Role of RT for MPNST

The role of RT in preventing early recurrence is well established. In the literature, there are two cases of patients affected by MPNST treated with GTR without adjuvant RT. These patients both presented with early recurrences, 2 months and 6 months, respectively, after surgery.[2,3] According to recent studies, the recurrence rate varies from 40% in patients treated with adjuvant RT up to 68% in those managed without adjuvant RT.[2]

Prognostic factors

Several prognostic factors have been analyzed in the literature. These include tumor size, tumor grade and histology, patients with NF-1, previous radiation therapy, and surgical clean margins. A recent paper by Yan et al. in selected patients diagnosed with MPNST from the surveillance, epidemiology, and end results database showed that age, histology, grading, and chemotherapy were independent prognostic factors for OS, while the location of primitive lesion, GTR, grading, and chemotherapy are prognostic factors for cause-specific survival.[5,9]

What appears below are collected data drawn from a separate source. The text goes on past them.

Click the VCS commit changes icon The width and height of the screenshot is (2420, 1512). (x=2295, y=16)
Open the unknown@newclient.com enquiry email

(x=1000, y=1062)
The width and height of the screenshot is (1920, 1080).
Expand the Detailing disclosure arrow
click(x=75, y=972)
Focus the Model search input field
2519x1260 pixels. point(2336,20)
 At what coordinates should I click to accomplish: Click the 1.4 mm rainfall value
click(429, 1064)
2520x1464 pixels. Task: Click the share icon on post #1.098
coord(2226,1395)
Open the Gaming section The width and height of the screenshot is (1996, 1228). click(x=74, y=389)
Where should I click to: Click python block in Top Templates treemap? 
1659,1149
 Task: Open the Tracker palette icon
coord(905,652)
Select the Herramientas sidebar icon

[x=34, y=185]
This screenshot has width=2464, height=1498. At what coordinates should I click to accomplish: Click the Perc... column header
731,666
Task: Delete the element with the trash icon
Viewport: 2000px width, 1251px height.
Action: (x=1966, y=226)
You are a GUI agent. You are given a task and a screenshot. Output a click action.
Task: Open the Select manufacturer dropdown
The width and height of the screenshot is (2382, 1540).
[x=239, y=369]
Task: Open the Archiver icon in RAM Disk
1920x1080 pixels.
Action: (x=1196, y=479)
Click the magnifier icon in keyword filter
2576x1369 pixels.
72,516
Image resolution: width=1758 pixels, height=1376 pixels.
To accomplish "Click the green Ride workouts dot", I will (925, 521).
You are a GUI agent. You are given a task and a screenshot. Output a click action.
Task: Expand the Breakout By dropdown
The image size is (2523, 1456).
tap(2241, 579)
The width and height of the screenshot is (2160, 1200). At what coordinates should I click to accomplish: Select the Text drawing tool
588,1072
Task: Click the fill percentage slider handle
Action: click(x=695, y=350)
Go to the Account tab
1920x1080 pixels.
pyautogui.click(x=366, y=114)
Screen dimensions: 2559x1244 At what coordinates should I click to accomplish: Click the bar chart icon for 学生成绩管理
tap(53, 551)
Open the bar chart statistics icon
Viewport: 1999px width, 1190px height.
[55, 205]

Locally aggressive tumors and surgical resection considerations

MPNSTs are aggressive tumors, with tendency of local recurrence and hematogenous spread to lymph nodes, lung, liver, and rarely bones. Intradural presentation is rare. There is an increased risk of the central nervous system metastasis from either paraspinal or subcutaneous lesions.[1,8]

With spinal lesions, GTR is challenging. In these cases, one must strike a balance between GTR and the potential risk of creating neurological deficits. As shown in a recent case, a patient underwent a total sacrectomy with severe postoperative deficits compromising his life.[4,9]

Moreover, spinal MPNSTs have a doubled risk of metastasis if when compared to other locations.[4]

Considering the risk-benefit balance, in paraspinal lesion surgeons should remove the maximal percentage of the tumor to minimize the risk of neurological deficits.[8]

Marginal utility of chemotherapy

Chemotherapy plays a marginal role in the treatment of MPNST. It is typically only used as a salvage therapy in patients with multiple metastases where neither surgery nor RT can be performed.[4]

CONCLUSION

MPNST are rare that mostly affecting NF-1 patients. They can present as aggressive tumors that require GTR along with adjuvant RT in case of spinal metastases.